[Dataset entries]
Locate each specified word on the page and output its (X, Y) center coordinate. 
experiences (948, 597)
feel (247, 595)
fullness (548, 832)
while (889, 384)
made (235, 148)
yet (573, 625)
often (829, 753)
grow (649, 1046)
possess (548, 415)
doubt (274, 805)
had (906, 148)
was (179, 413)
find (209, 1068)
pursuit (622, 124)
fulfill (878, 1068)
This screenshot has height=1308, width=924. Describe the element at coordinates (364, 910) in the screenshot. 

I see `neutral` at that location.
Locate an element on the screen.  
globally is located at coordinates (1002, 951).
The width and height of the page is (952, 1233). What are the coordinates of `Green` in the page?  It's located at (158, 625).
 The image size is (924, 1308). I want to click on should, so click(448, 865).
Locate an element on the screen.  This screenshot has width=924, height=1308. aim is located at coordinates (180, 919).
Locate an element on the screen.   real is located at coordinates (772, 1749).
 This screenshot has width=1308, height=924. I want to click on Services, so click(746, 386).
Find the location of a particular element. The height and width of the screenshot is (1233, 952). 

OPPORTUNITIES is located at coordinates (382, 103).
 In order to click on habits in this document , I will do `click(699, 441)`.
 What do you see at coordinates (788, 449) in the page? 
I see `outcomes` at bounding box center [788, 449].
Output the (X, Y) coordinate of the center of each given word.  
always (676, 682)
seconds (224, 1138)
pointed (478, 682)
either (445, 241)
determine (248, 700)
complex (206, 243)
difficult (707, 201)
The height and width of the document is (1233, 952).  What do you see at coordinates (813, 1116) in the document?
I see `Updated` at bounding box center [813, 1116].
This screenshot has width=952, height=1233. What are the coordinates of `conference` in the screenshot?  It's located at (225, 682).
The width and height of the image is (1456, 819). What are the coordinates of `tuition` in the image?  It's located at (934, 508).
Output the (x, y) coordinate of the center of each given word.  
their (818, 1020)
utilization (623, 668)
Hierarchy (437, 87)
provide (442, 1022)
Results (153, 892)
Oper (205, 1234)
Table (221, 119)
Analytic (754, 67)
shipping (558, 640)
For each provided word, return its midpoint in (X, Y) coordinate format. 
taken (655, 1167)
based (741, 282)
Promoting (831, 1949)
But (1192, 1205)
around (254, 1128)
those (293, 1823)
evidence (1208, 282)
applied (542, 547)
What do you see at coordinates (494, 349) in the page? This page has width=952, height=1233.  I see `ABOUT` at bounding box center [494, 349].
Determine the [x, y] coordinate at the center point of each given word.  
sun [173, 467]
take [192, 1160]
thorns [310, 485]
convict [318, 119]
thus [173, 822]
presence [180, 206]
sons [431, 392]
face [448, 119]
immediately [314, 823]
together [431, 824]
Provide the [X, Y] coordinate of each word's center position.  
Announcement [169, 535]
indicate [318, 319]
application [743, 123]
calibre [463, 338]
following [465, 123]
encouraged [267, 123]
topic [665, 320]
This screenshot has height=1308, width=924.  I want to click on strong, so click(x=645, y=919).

(WORK TO DO) Render every line of the entries above as a numbered list, omitting the blank lines.

(SOLUTION BELOW)
1. Locate each specified word on the page and output its (X, Y) center coordinate. 
2. experiences (948, 597)
3. feel (247, 595)
4. fullness (548, 832)
5. while (889, 384)
6. made (235, 148)
7. yet (573, 625)
8. often (829, 753)
9. grow (649, 1046)
10. possess (548, 415)
11. doubt (274, 805)
12. had (906, 148)
13. was (179, 413)
14. find (209, 1068)
15. pursuit (622, 124)
16. fulfill (878, 1068)
17. This screenshot has height=1308, width=924. Describe the element at coordinates (364, 910) in the screenshot. 
18. I see `neutral` at that location.
19. Locate an element on the screen.  
20. globally is located at coordinates (1002, 951).
21. The width and height of the page is (952, 1233). What are the coordinates of `Green` in the page?  It's located at (158, 625).
22.  The image size is (924, 1308). I want to click on should, so click(448, 865).
23. Locate an element on the screen.  This screenshot has width=924, height=1308. aim is located at coordinates (180, 919).
24. Locate an element on the screen.   real is located at coordinates (772, 1749).
25.  This screenshot has width=1308, height=924. I want to click on Services, so click(746, 386).
26. Find the location of a particular element. The height and width of the screenshot is (1233, 952). 
27. OPPORTUNITIES is located at coordinates (382, 103).
28.  In order to click on habits in this document , I will do `click(699, 441)`.
29.  What do you see at coordinates (788, 449) in the page? 
30. I see `outcomes` at bounding box center [788, 449].
31. Output the (X, Y) coordinate of the center of each given word.  
32. always (676, 682)
33. seconds (224, 1138)
34. pointed (478, 682)
35. either (445, 241)
36. determine (248, 700)
37. complex (206, 243)
38. difficult (707, 201)
39. The height and width of the document is (1233, 952).  What do you see at coordinates (813, 1116) in the document?
40. I see `Updated` at bounding box center [813, 1116].
41. This screenshot has width=952, height=1233. What are the coordinates of `conference` in the screenshot?  It's located at (225, 682).
42. The width and height of the image is (1456, 819). What are the coordinates of `tuition` in the image?  It's located at (934, 508).
43. Output the (x, y) coordinate of the center of each given word.  
44. their (818, 1020)
45. utilization (623, 668)
46. Hierarchy (437, 87)
47. provide (442, 1022)
48. Results (153, 892)
49. Oper (205, 1234)
50. Table (221, 119)
51. Analytic (754, 67)
52. shipping (558, 640)
53. For each provided word, return its midpoint in (X, Y) coordinate format. 
54. taken (655, 1167)
55. based (741, 282)
56. Promoting (831, 1949)
57. But (1192, 1205)
58. around (254, 1128)
59. those (293, 1823)
60. evidence (1208, 282)
61. applied (542, 547)
62. What do you see at coordinates (494, 349) in the page? This page has width=952, height=1233.  I see `ABOUT` at bounding box center [494, 349].
63. Determine the [x, y] coordinate at the center point of each given word.  
64. sun [173, 467]
65. take [192, 1160]
66. thorns [310, 485]
67. convict [318, 119]
68. thus [173, 822]
69. presence [180, 206]
70. sons [431, 392]
71. face [448, 119]
72. immediately [314, 823]
73. together [431, 824]
74. Provide the [X, Y] coordinate of each word's center position.  
75. Announcement [169, 535]
76. indicate [318, 319]
77. application [743, 123]
78. calibre [463, 338]
79. following [465, 123]
80. encouraged [267, 123]
81. topic [665, 320]
82. This screenshot has height=1308, width=924.  I want to click on strong, so click(x=645, y=919).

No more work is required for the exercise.